16h10: ELLE ET LUI de Léo Mac CAREY (1939/us/n&b/vostf) 90 mn
Au cours d’une traversée d’Europe vers l’Amérique, la chanteuse Terry Mac Kay rencontre le célèbre séducteur Michel Marnet. Le charme de ce dandy n’est pas très opérant, d’autant que l’une et l’autre sont promis au mariage à leur arrivée. Mais il reste sept jours de navigation sur ce paquebot, décidément plus petit que le monde.
Léo Mac Carey, novateur, passé maître en comédie screwball et burlesque (Laurel et Hardy, Marx Brothers) a développé un incomparable sens du rythme. C’est en le ralentissant pour cette comédie romantique qu’il donne aux sentiments le temps de s’épanouir.

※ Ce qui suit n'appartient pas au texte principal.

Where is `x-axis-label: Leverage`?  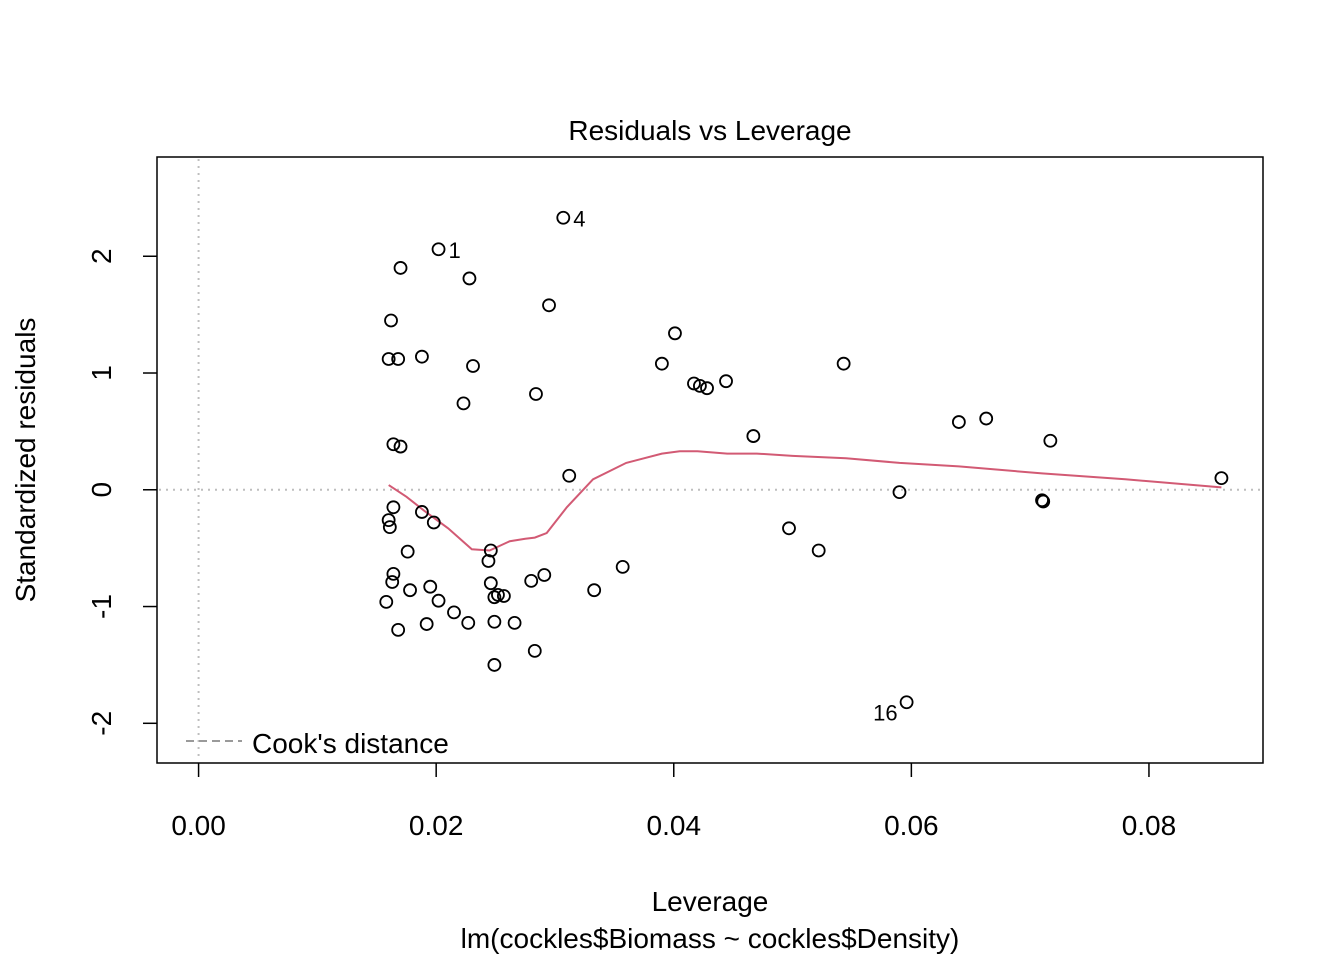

L’expérience d’une mise en scène légère et sans contrainte permet à Irene Dunne et Charles Boyer d’adopter un jeu très naturel inhabituel à cette époque.

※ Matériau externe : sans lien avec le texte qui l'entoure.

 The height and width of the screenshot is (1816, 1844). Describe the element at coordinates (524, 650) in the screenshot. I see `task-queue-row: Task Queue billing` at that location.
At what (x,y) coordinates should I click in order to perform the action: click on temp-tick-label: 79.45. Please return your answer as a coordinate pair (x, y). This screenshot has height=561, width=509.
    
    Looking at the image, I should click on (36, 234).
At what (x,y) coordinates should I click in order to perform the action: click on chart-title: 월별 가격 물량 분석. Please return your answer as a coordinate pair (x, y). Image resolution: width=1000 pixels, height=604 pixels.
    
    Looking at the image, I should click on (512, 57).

Pour faciliter l’organisation,
la réservation et le paiement en ligne des places permettra aux cuistotes et cuistots de Léo de mieux vous servir. Merci
Amour et cinéma… Quelle idée! Est il possible de s’offrir un plus grand choix? Aucun cinéaste, aucun scénariste n’a pu s’exempter du plus beau, du plus universel des sujets, sans jamais en avoir pu faire le tour. Il y a les obsessionnels Hitchcock, les passionnés Bergman et Truffaut, les fétichistes Bunuel, les studieux Rivette, les expérimentaux Cassavetes, les romantiques Ophüls. Bref ! Il faut de tous les amours pour faire un monde cinéma. Passé le temps des « papillons dans le ventre » ,On oublie de manger, on ne sait plus dormir mais les rêves et la vie se confondent.Comme Truffaut le faisait dire à l’un de ses personnages «on sait qu’on est amoureux quand on agit contre son intérêt ». Passé l’âge de raison lors de sa 7ème édition, il semble naturel que ce 8ème R’embobinages accède aux grands sentiments. Ceux là même qui bouleversent tout et font que la vie n’est plus comme avant. Ce « plus comme avant » sera le guide de cette nouvelle programmation. Ce qui fait que ça marque, laisse une empreinte, impose une autre matrice aux nouveaux jours à vivre. Vous serez émus par les débuts idylliques d’un couple insouciant, chamboulés par le démon de midi d’un homme empêché, charmés par la forme la plus achevée de ce que l’amour permet : l’incarnation d’un ange. Il faut une rencontre pour qu’advienne ce changement. Il nous faut cette rencontre pour nous rendre compte de ce que ça fait… de n’être plus comme avant d’avoir vu un film.